From Trump to Boris Johnson: how the wealthy tell us what ‘real folk’ want

Rightwing populists weaponise culture as a way to protect privilege

Iremember the first time I started to understand Donald Trump’s appeal to white, working-class Americans. It was in 2016, a few days before the Iowa caucuses, and he was being introduced by Jerry Falwell Jr, the eponymous son of the famous preacher, in Council Bluffs. Falwell told the crowd that Trump had picked him up in his private plane and offered him dinner. He had been expecting something lavish. “But you know what we had?” he asked the crowd. “Wendy’s.” The audience cheered and laughed along with him.

In that moment it occurred to me that many in that gymnasium, in a town where one in seven lived in poverty and the median household income was $47,097 (£36,813), saw something of themselves in this New York billionaire. His life might have been nothing like theirs, but his tastes appeared familiar. If they ever got rich – and a significant proportion of white working-class Americans sincerely believe that one day they might – then they could be like him, rather than a snob like Mitt Romney, whom they had rejected in a previous election.

When left populists rail against elites they are generally referring to economic and political power. Their target is the richest 1% that owns half the world’s wealth: the newspaper moguls, bankers, political donors and corporate lobbyists; Tony Blair, the Clintons, the Bushes, Old Etonians, Old Harrovians, Oxford, Cambridge, Yale, Harvard, Bullingdon. Those people who run things unchecked from a position of absolute and relative privilege that is often inherited. The left believes that the prospects for democracy weaken as inequalities grow and oligarchies emerge which govern in their own interests. Society then operates according to the golden rule – those who have the gold make the rules.

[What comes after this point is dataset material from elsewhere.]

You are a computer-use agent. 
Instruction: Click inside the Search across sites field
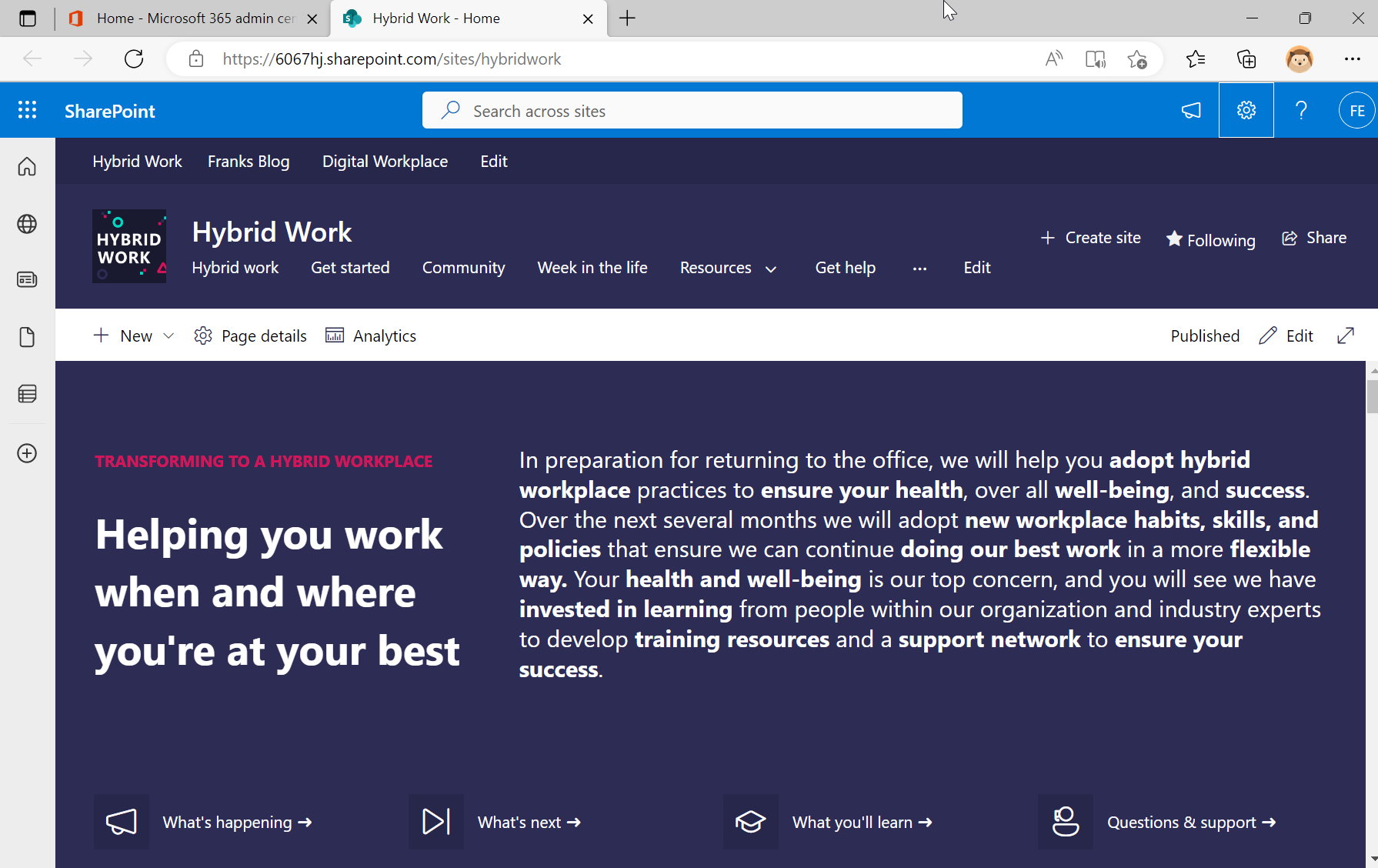point(691,110)
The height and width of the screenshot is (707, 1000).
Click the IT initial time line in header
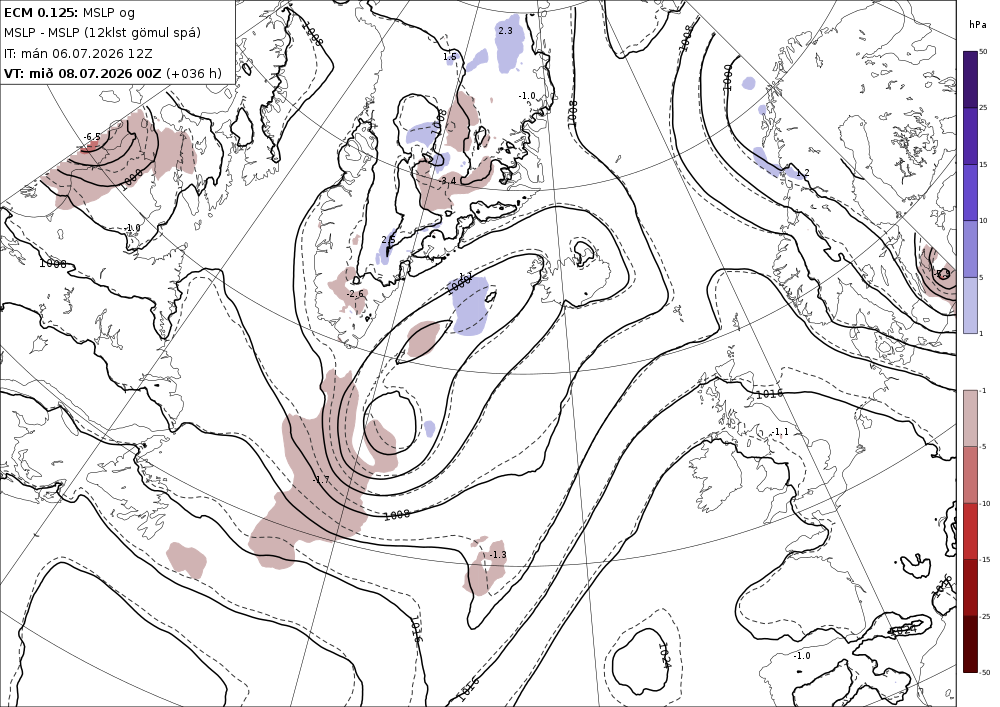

But when rightwing populists focus on elites they are mostly referring to culture. Their targets are filmmakers, actors, lecturers, journalists, “globalists”, spiritualists, scientists and vegans; the Clintons, Hollywood, Londoners, New Yorkers, Silicon Valley, Sussex and Berkeley. These are the people the right claim are responsible for shaping what people can see or hear, and limiting what they can say. They pillory opinion-formers for looking down on “ordinary people” as being ignorant, bigoted and uncouth. And they are always careful to invent “ordinary people” in their own image. John Kerry’s windsurfing or Barack Obama’s taste for arugula are emphasised as evidence of their lack of connection to basic values. Laying claim to “the real America” or “commonsense values”, they evoke a mythical, homogenous people and culture, only to claim it is being besieged by cosmopolitans, multiculturalists and immigrants. Through what Sarah Igo, in The Averaged American, describes as “the strange slippage between the typical and the good, the average and the ideal”, what masquerades as an embrace of “ordinary folk” is ultimately exposed as an appeal to a ethnically pure, culturally uniform “volk”.

With that conceded and, hopefully, addressed, the left is in a far more solid place to expose and challenge the disingenuousness, hypocrisy and inadequacy of the culture-warriors on three main counts. First, their prescriptions don’t work. Britain does not feel like a stronger, more confident place since it voted to leave the European Union, but more divided, lost and lonely than anyone can remember. It didn’t put the great back into Great Britain but the little into Little England. In short, it has proved an inadequate balm for the post-imperial melancholy so many were apparently experiencing. Denying Muslims and migrants their civil rights or women their reproductive rights doesn’t give other groups more rights. When terrorists kill fewer people than toddlers with guns and are more likely to be white and American than brown and foreign, the threat to your “way of life” is the way you are living it.

Second, there are far more powerful and plausible national stories we can tell, that are inclusive and optimistic and they occasionally break through. Obama’s first election, when a multiracial, multigenerational, economically diverse coalition came together to embrace a message of hope and change from a black American, was a case in point. It is always worth remembering that roughly one in eight of Trump’s voters backed Obama in 2012.

Similarly, in Britain, the opening ceremony of the London Olympics in 2012 or the, albeit belated, revulsion at the treatment of the Windrush generationthis year showed that there was a more inclusive story to be told about what really is great about this country.

Finally, all too often the rightwing cheerleaders for these “ordinary folk” are more embedded in the elites than those they attack can ever be. When George W Bush, who is teetotal, is the man you’d most like to have a drink with, an Old Etonian Bullingdon boy like Boris Johnson is able to get away with posing as a man of the people, and Trump can get the modern equivalent of $140m from his dad and still claim he is a self-made man, something is seriously wrong.

Or as George Clooney put it about Trump: “I grew up in Kentucky. I sold insurance door to door. I sold ladies’ shoes. I worked at an all-night liquor store. I would buy suits that were too big and too long and cut the bottom of the pants off to make ties so I’d have a tie to go on job interviews. The idea that I’m somehow the ‘Hollywood elite’ and this guy who takes a shit in a gold toilet is somehow the man of the people is laughable.”